I just whant to know a little advise... i have been searching for the best video camera for professional broadcast, just like the one CNN or ABC uses. I need advise for cameras to use outside the field (news coverage, intervies, concerts etc.) and for indoor shows to...

Thanks in advance.


----------



## Tikuf (Mar 5, 2010)

Well I don't think your looking for ones that CNN or ABS uses because those cost about 10 thousand.

And in the rare case that you are, you may want to consider hiring a consultant if your throughing around 10 grand based on a free support forum, lol.

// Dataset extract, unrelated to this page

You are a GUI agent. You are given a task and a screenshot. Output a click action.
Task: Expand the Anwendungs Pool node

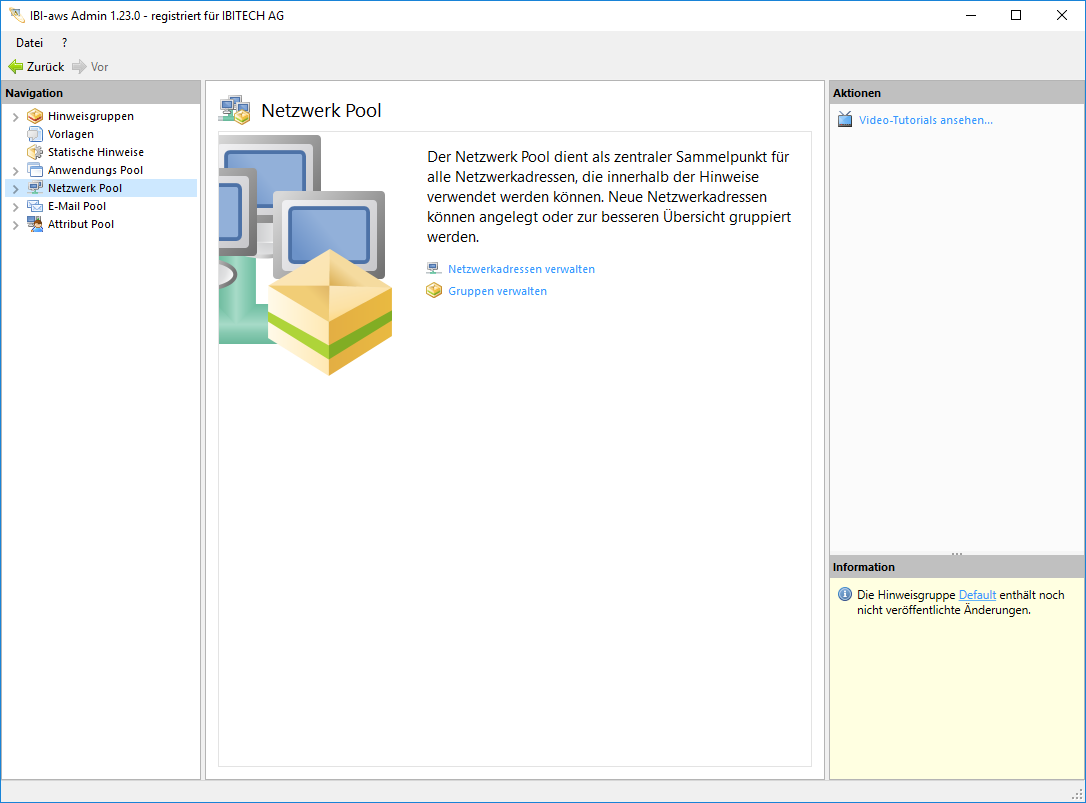[x=15, y=171]
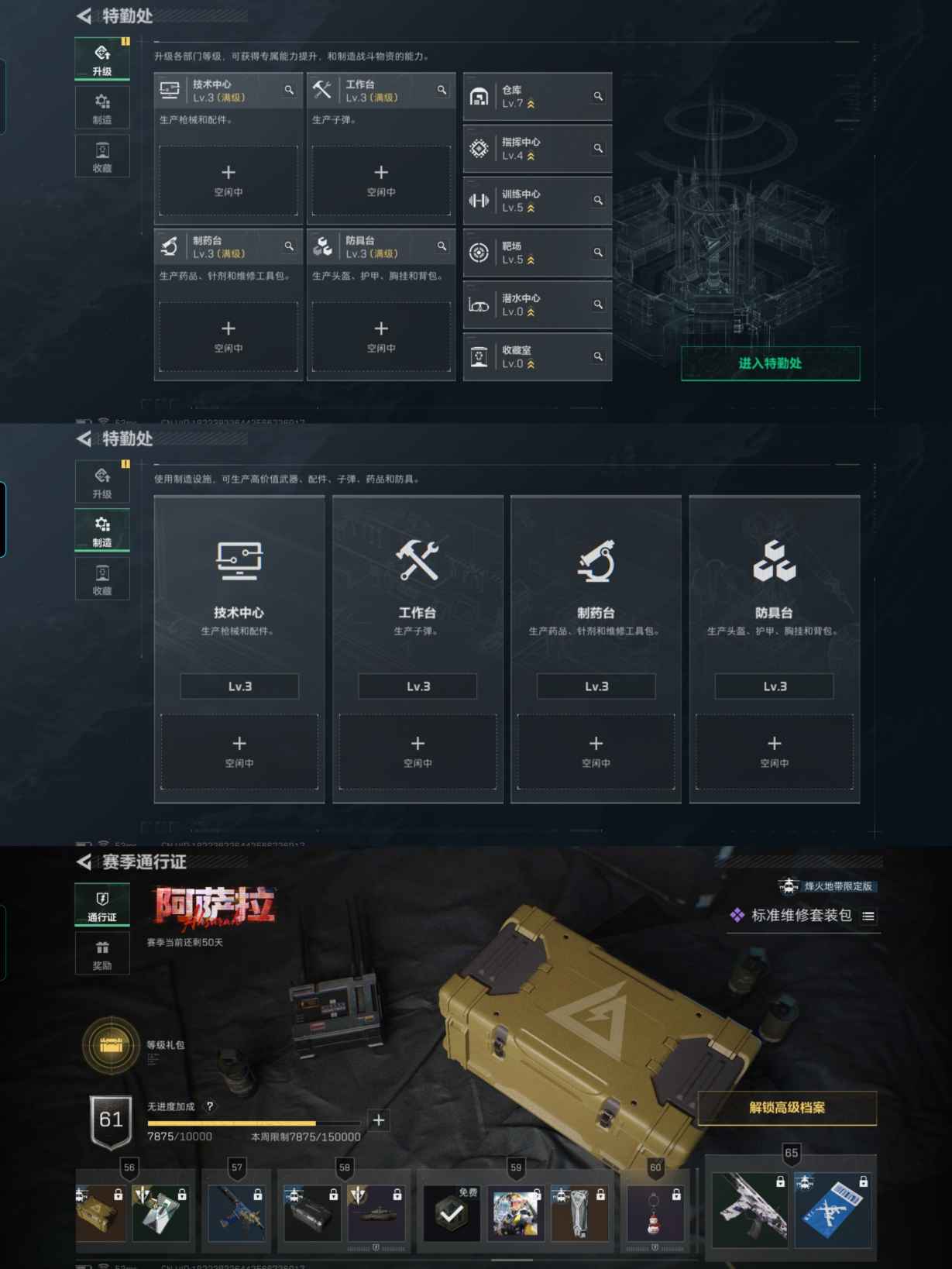
Task: Click the question mark next to 无进度加成
Action: (x=209, y=1106)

Anyway all you really need is an HD camera, you pay for features and drive side after that. But to have decent quality so it looks good you just need an 1080p rated video camera. Everything else is up to you.


----------



## A.Y.G.M (Apr 3, 2008)

Well yea i understand that... Even so, i was hoping that some one versed on this subject cud give me some good info... maybe the same ones the big companies uses, who knows, maybe I decide to go with the pro brands... I just need an idea of the best, and then from there i will be able to decide what level i want to go. so far i like this one : http://pro.jvc.com/prof/attributes/tech_desc.jsp?model_id=MDL101625&feature_id=02


----------



## zuluclayman (Dec 16, 2005)

The JVC Pro range seems to get good feedback on the Vimeo forums I have read. Try a post there and see what feedback you get. You may be able to find some videos on Vimeo that have been shot using that particular camera too.


----------



## A.Y.G.M (Apr 3, 2008)

Ok, i will check that out. thanks


----------



## goldmercury (Aug 7, 2008)

you'd be looking at 10's if not 100's of thousands to be on par with the big networksm you probably want to go down the prosumer cams a good place to start is the dvinfo forums for advice and what your wanting to accomplish with the camera.

I have a couple of canon XHA1's that do the job well with HD material for DVDs to wedding clients. However it really depends what you are trying to achieve and budget


----------